Há muitos anos a terra e seus produtos são objeto de desejo de grandes corporações transnacionais e do mercado financeiro. “O capitalista neoliberal, seguindo sua lógica de acumulação, exploração e destruição, tem colocado a produção de alimentos nas mãos do mercado internacional, deixando-o cada vez mais longe das necessidades e interesses do povo e de práticas de produção sustentáveos”, explica a técnica de Cooperação do eixo Gênero e feminismo da Mundubat, Isabel Gonzalo.

Os grupos de consumo como desafio

“Recuperamos tembi´u apoukapy kuera. “Recuperar receitas”. Perla Alvarez está mostrando as formas tradicionais de alimentação, explicar a importância do consumo como um elemento emancipador. Nós somos aquilo que comemos. Também como nós comemos. O faz no Paraguai, onde 25,5 por cento da população está desnutrida, enquanto a agricultura e a pecuária são responsáveis ??por 28 por cento do PIB.

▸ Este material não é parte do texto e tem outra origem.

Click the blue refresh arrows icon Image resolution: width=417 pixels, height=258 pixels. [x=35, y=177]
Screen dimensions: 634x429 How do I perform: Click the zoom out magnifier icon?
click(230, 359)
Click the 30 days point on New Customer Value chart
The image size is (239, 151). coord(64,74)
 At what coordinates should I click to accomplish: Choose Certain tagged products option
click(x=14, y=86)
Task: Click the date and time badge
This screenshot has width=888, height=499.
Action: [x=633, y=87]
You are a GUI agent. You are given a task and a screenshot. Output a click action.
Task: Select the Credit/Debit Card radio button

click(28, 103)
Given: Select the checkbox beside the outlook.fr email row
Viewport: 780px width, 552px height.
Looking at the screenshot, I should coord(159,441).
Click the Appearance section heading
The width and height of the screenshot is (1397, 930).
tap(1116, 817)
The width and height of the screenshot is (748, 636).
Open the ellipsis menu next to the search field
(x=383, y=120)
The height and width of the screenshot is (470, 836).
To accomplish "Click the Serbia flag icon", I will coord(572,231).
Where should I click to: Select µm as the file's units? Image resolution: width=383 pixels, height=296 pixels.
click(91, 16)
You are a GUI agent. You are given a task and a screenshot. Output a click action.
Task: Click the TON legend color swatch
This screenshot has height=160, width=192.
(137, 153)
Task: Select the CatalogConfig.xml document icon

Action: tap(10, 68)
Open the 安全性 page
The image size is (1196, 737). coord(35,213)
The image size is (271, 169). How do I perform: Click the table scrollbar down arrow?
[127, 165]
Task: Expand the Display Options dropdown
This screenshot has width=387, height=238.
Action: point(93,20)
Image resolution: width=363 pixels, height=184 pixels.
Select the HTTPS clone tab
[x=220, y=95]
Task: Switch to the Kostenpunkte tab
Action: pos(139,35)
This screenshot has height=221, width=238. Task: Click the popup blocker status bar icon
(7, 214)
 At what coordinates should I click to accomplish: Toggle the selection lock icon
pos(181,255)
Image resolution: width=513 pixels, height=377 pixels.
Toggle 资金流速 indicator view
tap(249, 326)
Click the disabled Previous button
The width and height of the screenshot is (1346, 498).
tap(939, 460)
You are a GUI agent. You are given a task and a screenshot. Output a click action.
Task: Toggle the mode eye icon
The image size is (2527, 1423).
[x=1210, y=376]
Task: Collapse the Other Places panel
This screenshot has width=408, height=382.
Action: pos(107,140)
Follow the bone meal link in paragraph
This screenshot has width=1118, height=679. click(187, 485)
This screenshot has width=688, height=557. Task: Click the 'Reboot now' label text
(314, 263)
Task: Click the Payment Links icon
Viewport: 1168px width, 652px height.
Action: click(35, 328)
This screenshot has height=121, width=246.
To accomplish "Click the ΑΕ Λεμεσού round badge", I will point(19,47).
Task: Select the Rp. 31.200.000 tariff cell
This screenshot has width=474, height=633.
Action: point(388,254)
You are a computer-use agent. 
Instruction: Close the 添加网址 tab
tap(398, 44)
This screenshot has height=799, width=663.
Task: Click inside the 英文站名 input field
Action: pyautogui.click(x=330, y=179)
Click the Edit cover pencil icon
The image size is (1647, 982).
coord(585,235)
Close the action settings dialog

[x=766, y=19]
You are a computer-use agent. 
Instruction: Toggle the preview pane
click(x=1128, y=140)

“O consumo é também um ato político intimamente ligado à soberania alimentar. Em uma sociedade onde a identidade é cada vez mais ligada aos conceitos de ‘comprar’ e ‘despesas’, a transformação social não deve ignorar esta área da vida. Avançar rumo à soberania alimentar é também fazê-lo através dos circuitos curtos ou grupos de consumo”, uma outra forma de implementar a máxima da economia feminista de colocar a vida no centro”, nas palavras da ativista do grupo Desazkundea Kristina Sáez que defendo o conceito de “descrecimento”.

O caminho dos circuitos curtos de comercialização ainda é grande. “Estamos agora na fase em que os grupos de consumidores estão percebendo e começando a reconhecer a ausência da perspectiva de gênero”, diz Urretabizkaia, que trabalha em um diagnóstico cooperativa de produção e consumo de produtos lácteos. Existem muitos coletivos que trabalhom sobre o assunto no mundo.

Nekasare é um grupo de consumidores que nasceu em 2005 do sindicato ENHE-Bizkaia. Naquela época a crise econômica era um pesadelo inimaginável e a percentagem de mulheres era de cerca de 70 por cento das pessoas produtoras inscritas. A situação mudou drasticamente com o aumento do desemprego: “Quando o casal fica sem trabalho na indústria e a agricultura é a principal atividade econômica se produzm um deslocamento absoluto de mulheres “, explica Isa Alvarez, técnica de Enhe-Bizkaia e coordenadora da rede Nekasare. Houve uma mudança de papéis e a maioria das mulheres cederam o seu espaço no âmbito público para seus parceiros. Hoje, de 80 pessoas produtoras, somente 35 são mulheres.

Quando a agricultura torna-se a principal fonte de renda, na ausência de outras rendas, as mulheres são deslocados, pelo menos no âmbito público. No Norte e mo Sul a invisibilização do trabalho das mulheres no campo é notórioa, embora sobre eles recai a responsabilidade de alimentar o mundo, sem terra, sem equipamento e sem crédito. “Se falamos de comida, falamos de vida”, conclui Perla Alvarez. E das mulheres. ‘Tem mba’e Kuera’.

Enviada para Combate Racismo Ambiental por Ruben Siqueira.

Comments (1)

  1. Vejo que historicamente e culturalmente a mulher ficou refem, desta situação, porem quando voltamos para o problema de forma micro, temos os problemas familiares (os maridos deixam o lar) que as deixa sem outra possibilidade as obrigando a tomar frente de sua propria fonte de renda.